Active Learning in Higher Education | 2017
Scott Freeman; Roddy Theobald; Alison J. Crowe; Mary Pat Wenderoth
Although a growing literature has documented the effectiveness of informal group work during class sessions, virtually no data exist on which students are collaborating. As a result, instructors rarely know whether students are self-sorting in ways that maximize learning. This article explores which undergraduate students worked together on each of five exercises scheduled throughout the term, in a large-enrollment course for majors that emphasized intensive peer interaction. Pairwise logistic regression models were used to assess the likelihood that students collaborated based on shared demographic characteristics, socioeconomic status, and academic performance. In almost all cases, students self-sorted by ethnicity and gender.

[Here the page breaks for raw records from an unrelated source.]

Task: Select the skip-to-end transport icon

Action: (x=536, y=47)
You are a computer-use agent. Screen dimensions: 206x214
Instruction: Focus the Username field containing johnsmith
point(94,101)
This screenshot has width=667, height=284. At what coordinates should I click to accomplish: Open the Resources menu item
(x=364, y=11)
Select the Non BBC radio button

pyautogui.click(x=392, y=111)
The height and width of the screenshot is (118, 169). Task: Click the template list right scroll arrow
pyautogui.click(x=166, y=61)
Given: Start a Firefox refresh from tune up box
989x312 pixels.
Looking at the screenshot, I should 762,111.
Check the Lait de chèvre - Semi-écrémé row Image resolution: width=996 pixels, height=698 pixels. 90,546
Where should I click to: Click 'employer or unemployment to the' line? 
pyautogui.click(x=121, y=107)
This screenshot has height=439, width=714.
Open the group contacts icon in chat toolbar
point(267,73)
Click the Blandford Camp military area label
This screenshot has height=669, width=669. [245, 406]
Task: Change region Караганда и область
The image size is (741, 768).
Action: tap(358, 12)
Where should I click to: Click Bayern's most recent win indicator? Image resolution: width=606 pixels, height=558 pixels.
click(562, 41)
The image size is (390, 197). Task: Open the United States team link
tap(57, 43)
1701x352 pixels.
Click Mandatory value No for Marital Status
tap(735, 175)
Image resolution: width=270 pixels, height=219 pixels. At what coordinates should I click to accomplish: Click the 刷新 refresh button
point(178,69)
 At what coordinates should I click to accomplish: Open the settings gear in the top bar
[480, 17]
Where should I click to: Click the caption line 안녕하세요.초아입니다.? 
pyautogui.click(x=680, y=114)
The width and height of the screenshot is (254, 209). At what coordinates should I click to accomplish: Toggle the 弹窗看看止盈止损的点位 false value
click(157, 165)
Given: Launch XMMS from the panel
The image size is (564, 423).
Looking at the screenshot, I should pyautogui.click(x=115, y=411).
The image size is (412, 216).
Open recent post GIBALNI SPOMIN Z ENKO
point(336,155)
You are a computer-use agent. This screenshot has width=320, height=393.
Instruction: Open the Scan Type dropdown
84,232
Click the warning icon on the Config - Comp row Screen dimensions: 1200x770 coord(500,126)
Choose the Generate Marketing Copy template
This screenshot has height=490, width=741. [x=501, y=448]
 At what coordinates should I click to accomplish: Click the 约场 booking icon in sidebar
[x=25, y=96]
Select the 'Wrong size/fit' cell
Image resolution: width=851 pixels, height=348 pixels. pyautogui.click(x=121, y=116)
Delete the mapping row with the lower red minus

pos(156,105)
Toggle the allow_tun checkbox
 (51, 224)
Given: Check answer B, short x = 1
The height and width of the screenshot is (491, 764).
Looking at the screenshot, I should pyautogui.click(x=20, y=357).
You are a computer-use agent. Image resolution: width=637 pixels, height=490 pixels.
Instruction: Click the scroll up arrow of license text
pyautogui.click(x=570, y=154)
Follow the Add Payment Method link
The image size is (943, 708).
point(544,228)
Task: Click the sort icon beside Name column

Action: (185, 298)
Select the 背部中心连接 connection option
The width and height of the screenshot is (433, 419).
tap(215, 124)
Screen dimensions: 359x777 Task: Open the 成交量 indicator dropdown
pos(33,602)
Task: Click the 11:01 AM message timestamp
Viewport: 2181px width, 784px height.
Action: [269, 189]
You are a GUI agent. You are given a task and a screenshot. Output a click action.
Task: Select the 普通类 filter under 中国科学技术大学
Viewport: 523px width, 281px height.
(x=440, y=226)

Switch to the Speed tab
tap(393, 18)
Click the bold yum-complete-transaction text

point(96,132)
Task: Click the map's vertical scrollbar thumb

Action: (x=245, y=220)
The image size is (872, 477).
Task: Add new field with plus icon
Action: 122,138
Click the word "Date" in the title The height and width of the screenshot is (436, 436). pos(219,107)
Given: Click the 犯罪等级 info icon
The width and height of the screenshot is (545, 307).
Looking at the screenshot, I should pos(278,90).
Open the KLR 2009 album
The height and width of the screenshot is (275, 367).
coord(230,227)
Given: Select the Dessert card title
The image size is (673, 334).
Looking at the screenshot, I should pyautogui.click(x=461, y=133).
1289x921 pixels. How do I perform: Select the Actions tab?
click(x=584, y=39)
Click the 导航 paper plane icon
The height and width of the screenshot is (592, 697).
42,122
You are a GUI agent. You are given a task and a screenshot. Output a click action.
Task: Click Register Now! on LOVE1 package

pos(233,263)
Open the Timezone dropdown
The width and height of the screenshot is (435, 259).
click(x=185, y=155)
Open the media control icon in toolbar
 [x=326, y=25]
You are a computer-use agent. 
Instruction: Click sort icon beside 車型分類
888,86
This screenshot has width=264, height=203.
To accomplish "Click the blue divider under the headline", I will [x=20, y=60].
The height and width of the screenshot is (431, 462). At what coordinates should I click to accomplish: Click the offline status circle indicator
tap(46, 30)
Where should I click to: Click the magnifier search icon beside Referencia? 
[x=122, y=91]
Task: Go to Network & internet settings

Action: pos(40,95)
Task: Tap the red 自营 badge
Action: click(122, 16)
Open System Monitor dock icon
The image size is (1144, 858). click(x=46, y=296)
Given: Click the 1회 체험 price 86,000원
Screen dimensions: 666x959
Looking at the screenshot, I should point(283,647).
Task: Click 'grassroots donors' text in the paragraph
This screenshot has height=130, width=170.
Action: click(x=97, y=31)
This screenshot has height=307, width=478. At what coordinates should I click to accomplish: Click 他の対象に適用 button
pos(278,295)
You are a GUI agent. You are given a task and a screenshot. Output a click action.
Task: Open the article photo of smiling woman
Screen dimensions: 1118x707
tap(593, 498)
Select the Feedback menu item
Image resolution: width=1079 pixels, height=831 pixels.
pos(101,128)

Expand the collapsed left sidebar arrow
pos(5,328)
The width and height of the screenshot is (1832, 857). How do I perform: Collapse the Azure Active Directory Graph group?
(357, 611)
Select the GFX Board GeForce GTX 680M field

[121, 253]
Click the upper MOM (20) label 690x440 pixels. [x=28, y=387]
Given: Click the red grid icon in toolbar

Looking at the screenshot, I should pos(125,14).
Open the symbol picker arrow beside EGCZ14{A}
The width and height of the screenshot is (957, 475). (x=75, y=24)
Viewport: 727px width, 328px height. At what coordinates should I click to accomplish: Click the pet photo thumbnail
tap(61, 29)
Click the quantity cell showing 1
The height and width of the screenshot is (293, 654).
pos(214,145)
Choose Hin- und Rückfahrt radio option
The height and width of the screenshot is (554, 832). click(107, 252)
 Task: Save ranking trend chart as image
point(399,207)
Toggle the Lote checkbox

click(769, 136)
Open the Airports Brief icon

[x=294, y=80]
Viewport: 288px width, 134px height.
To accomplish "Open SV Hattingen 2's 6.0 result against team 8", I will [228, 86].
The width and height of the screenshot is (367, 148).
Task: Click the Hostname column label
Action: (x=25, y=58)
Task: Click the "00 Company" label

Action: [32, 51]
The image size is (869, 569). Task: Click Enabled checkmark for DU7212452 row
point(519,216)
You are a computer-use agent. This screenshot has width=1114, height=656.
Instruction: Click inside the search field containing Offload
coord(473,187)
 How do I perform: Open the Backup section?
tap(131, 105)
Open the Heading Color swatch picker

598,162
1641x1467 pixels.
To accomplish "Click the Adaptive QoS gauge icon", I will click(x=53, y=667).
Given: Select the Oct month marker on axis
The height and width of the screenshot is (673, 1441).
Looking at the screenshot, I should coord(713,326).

In addition, students who were predicted to do well in the course, based on their academic history, worked together initially; students who actually did well in the course, based on their final grade, were working together at the end; and students who were predicted to struggle in the course began collaborating late in the term.
AERA Open | 2017
Benjamin L. Wiggins; Sarah L. Eddy; Daniel Z. Grunspan; Alison J. Crowe
STEM classrooms (science, technology, engineering, and mathematics) in postsecondary education are rapidly improved by the proper use of active learning techniques. These techniques occupy a descriptive spectrum that transcends passive teaching toward active, constructive, and, finally, interactive methods. While aspects of this framework have been examined, no large-scale or actual classroom-based data exist to inform postsecondary education STEM instructors about possible learning gains. We describe the results of a quasi-experimental study to test the apex of the ICAP framework (interactive, constructive, active, and passive) in this ecological classroom environment. Students in interactive classrooms demonstrate significantly improved learning outcomes relative to students in constructive classrooms. This improvement in learning is relatively subtle; similar experimental designs without repeated measures would be unlikely to have the power to observe this significance. We discuss the importance of seemingly small learning gains that might propagate throughout a course or departmental curriculum, as well as improvements with the necessity for faculty to develop and implement similar activities.